### Source data
════════════════

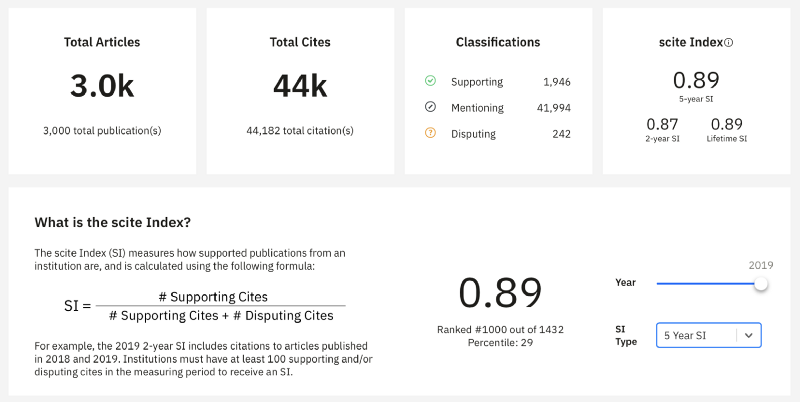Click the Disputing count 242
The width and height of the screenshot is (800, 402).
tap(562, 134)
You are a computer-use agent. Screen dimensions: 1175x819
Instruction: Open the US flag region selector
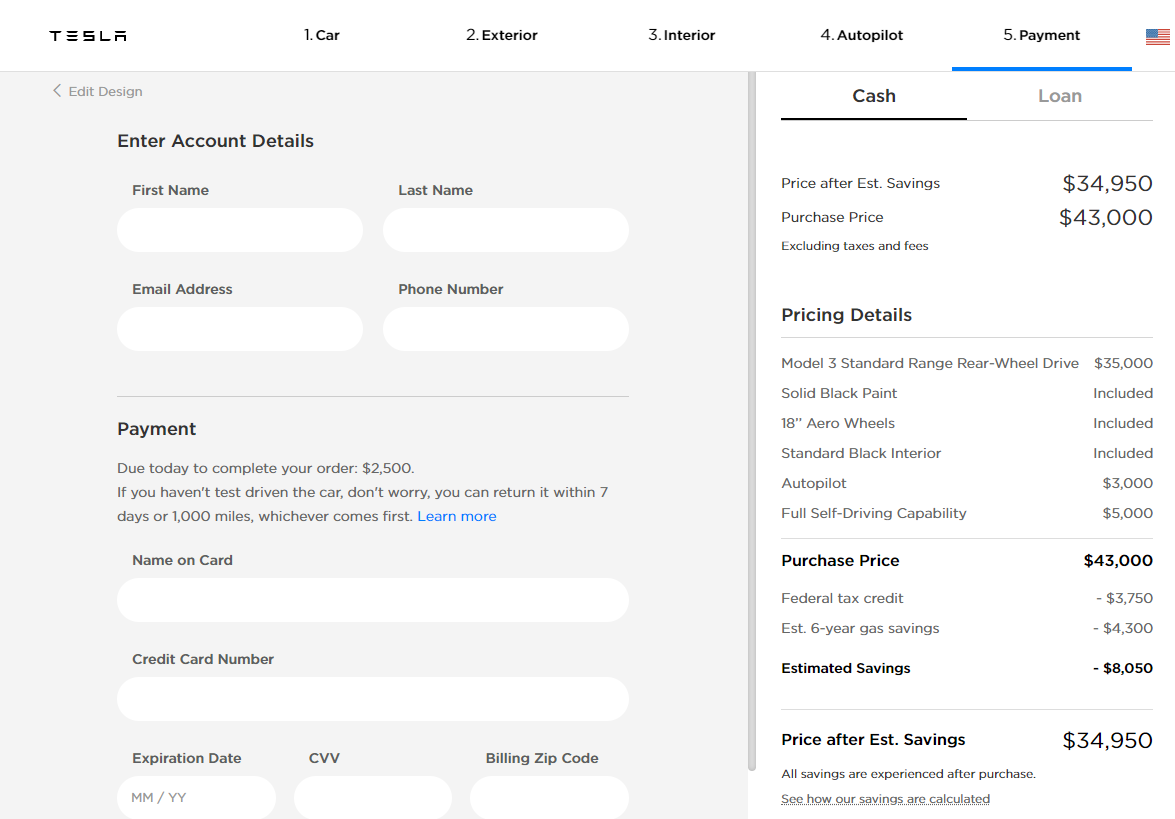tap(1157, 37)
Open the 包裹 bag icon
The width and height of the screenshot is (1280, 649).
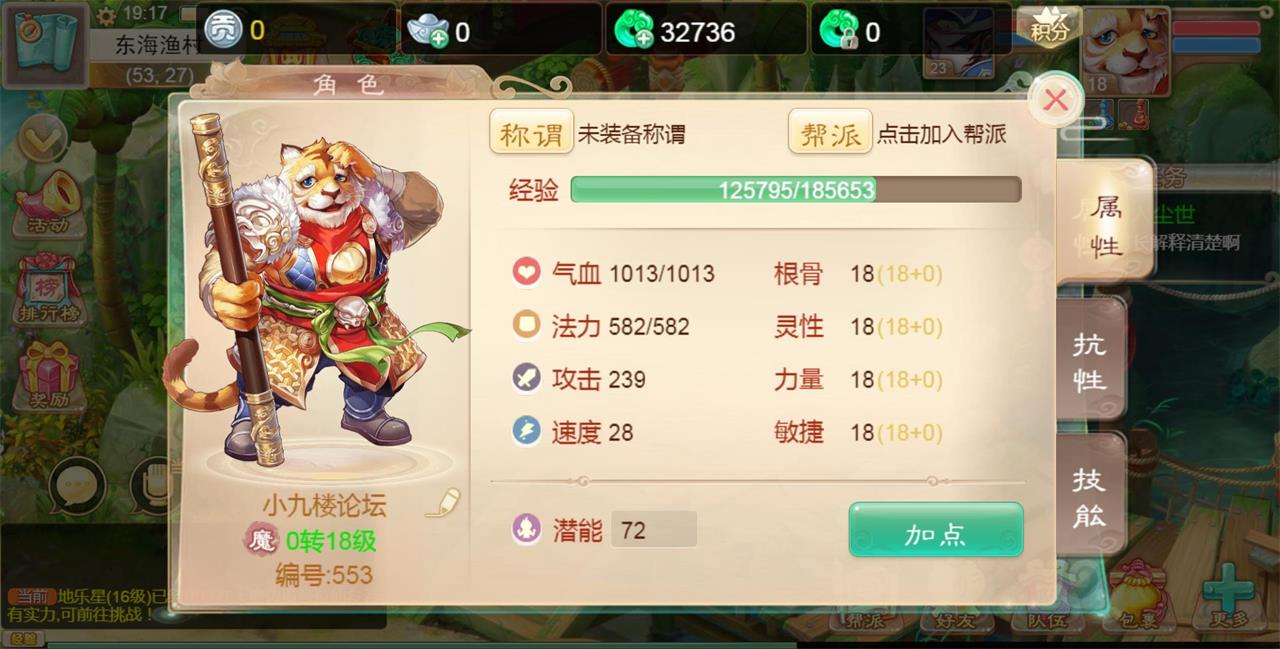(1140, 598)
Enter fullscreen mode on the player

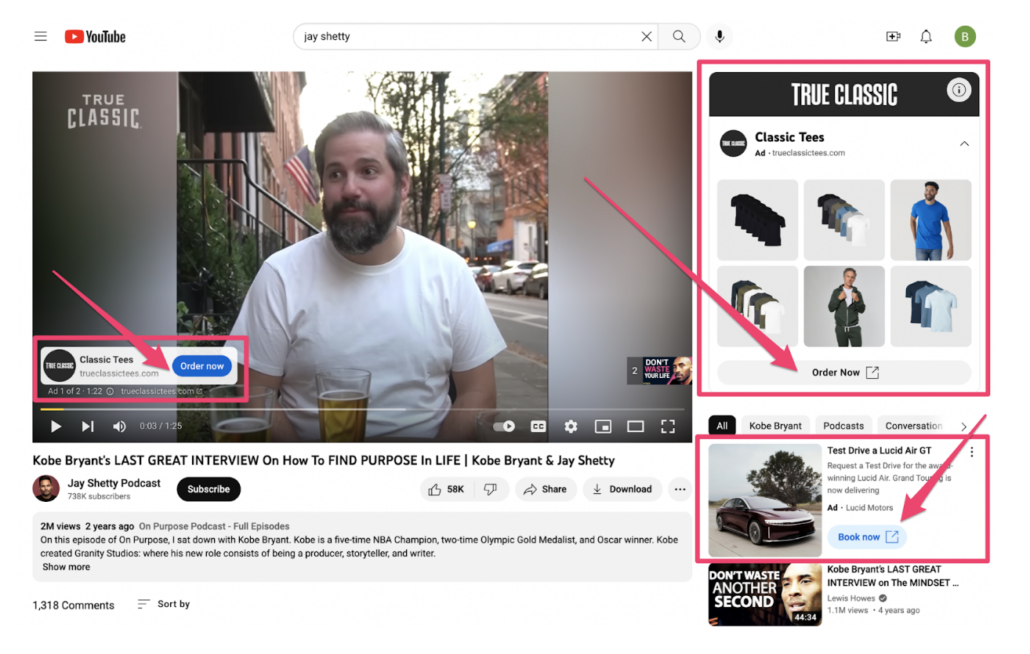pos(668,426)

════════════════

### What the task asks
Everything from the line with "The width and height of the screenshot is (1280, 649)." through the final line of the records above should be written out exactly, minus the pictures.

### Task solution
The width and height of the screenshot is (1280, 649).
(1140, 598)
Enter fullscreen mode on the player

pos(668,426)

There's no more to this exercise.